Theorem 17.1 i Kehe Zhu's "An introduction to operator algebras" is the following statement:
Suppose $A$ is a von Neumann algebra acting on $H$. If {${T_{\alpha}}$} is an increasing net of self-adjoint operators in $A$ which is bounded above, then {${T_{\alpha}}$} is strong operator convergent to a self-adjoint operator $T$ in $A$. Furthermore, $T$ is the least upper bound of {${T_{\alpha}}$}.
I have two questings regarding the proof:
1) The proof starts out by claiming, that we can assume "without loss of generality" that there exists a constant c>0, such that $-cI \leq T_{\alpha} \leq cI$ for all $\alpha$. But why is this so?
2) The proof proceeds by first showing that {${T_{\alpha}}$} has a subnet which converges in the weak operator topology. Then the book claims, that (as net {${T_{\alpha}}$} is increasing), this implies that the whole net is convergent in the weak-operator topology. But why is this so?
Because to test convergence you only care about "the tail" of the net. So you can start on a fixed $T_{\alpha_0},$ and now $$-\|T_{\alpha_0}\|\leq T_{\alpha_0}\leq T_\alpha\leq c$$ for all $\alpha$.

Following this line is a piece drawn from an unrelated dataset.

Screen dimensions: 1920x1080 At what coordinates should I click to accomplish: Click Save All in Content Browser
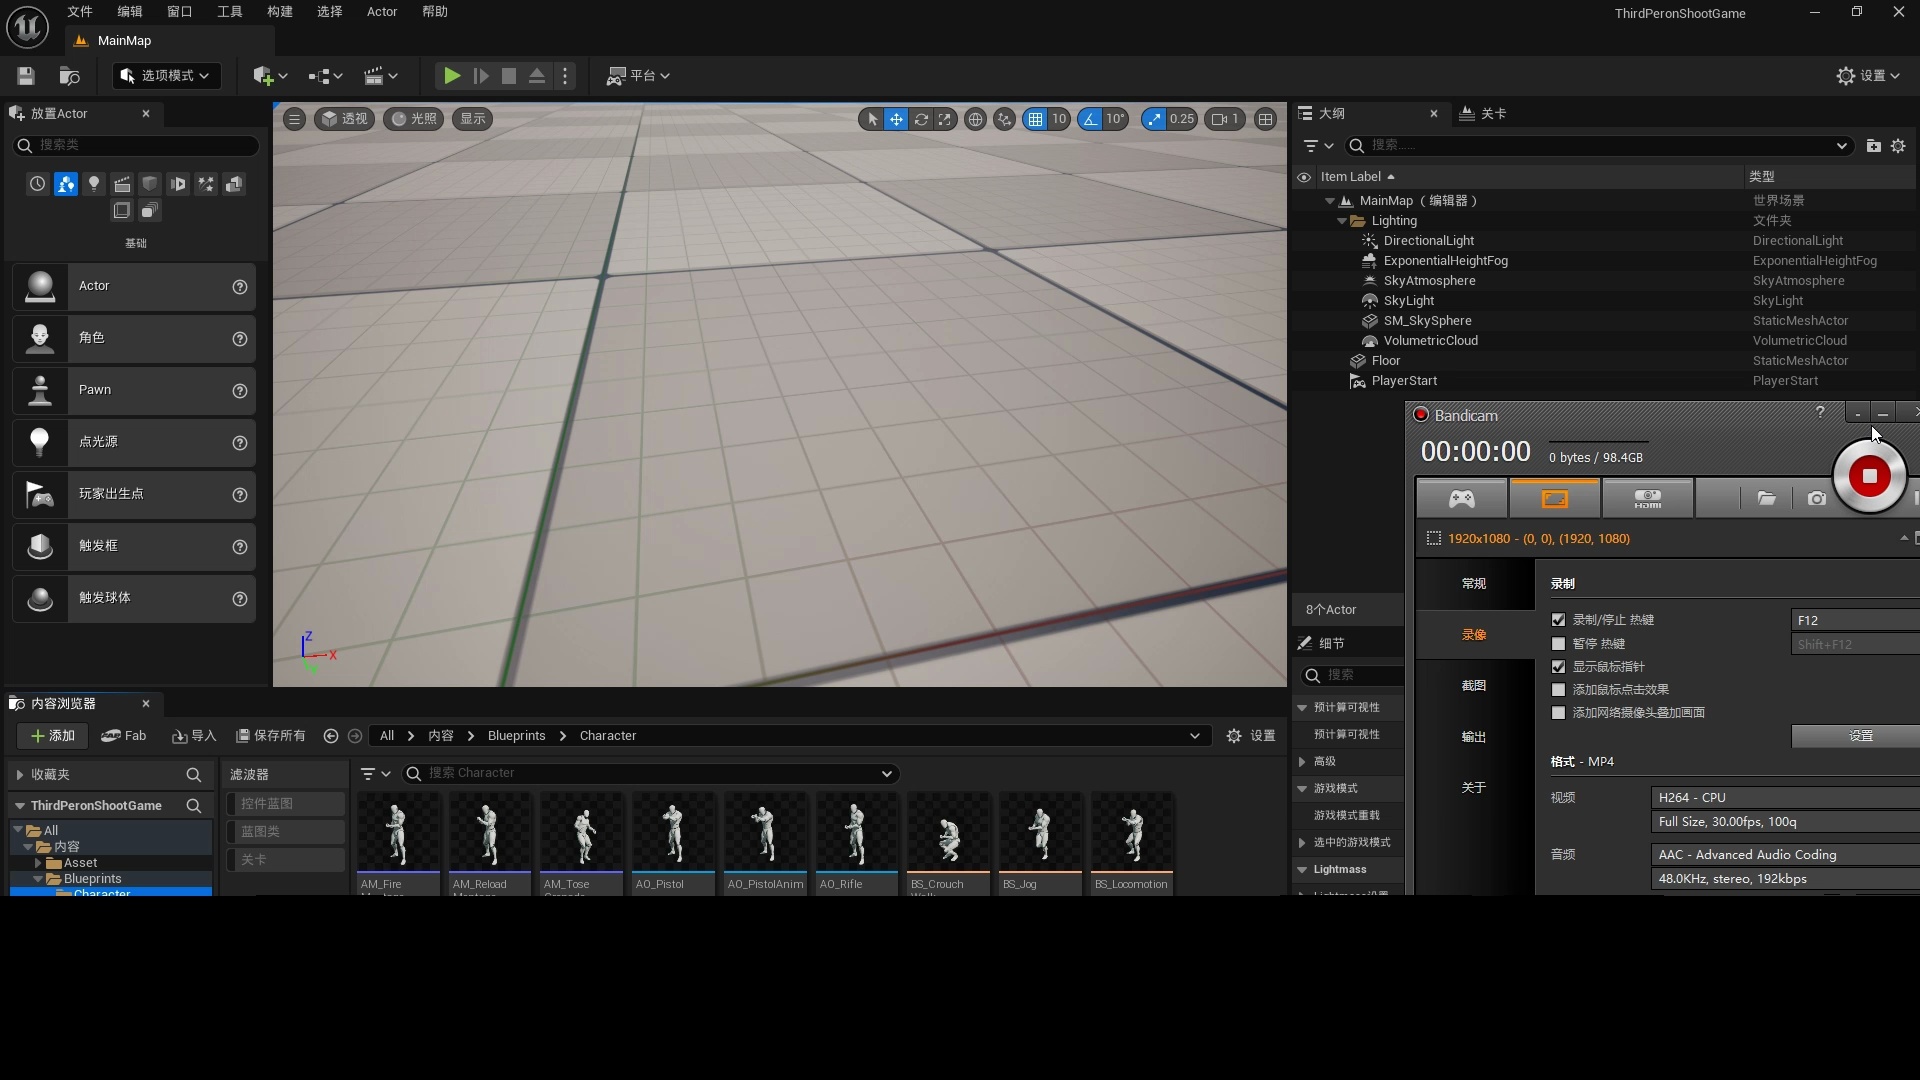[x=270, y=736]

I'm not sure what this has to do with the proof, but assume a subnet $\{T_{\alpha_\beta}\}_\beta$ converges wot to $T.$ Fix $x\in H$. For $\varepsilon>0$, there exists $\beta_0$ such that $$\langle Tx,x\rangle-\langle T_{\alpha_{\beta_0}}x,x\rangle<\varepsilon.$$ Then, for any $\alpha\geq {\alpha_{\beta_0}}$, we have $\langle T_{\alpha_{\beta_0}}x,x\rangle\leq\langle T_{\alpha}x,x\rangle$, and so $$\langle Tx,x\rangle-\langle T_{\alpha }x,x\rangle\leq \langle Tx,x\rangle-\langle T_{\alpha_{\beta_0}}x,x\rangle<\varepsilon.$$ So (by polarization), $T_\alpha\to T$ wot. Now, using that $T-T_\alpha\geq0$, $$ \|(T-T_\alpha)x\|^2=\langle (T-T_\alpha)^2x,x\rangle \leq\|T-T\alpha\|\,\langle (T-T_\alpha)x,x\rangle\to0. $$
The last inequality, if not obvious, is justified as follows: for a positive operator $S$, we have, by Cauchy-Schwarz, $$ \langle S^2x,x\rangle=\langle S\,S^{1/2}x,S^{1/2}x\rangle\leq\|S\|\,\|S^{1/2}x\|\,\|S^{1/2}s\| =\|S\|\,\|S^{1/2}x\|^2=\|S\|\,\langle Sx,x\rangle. $$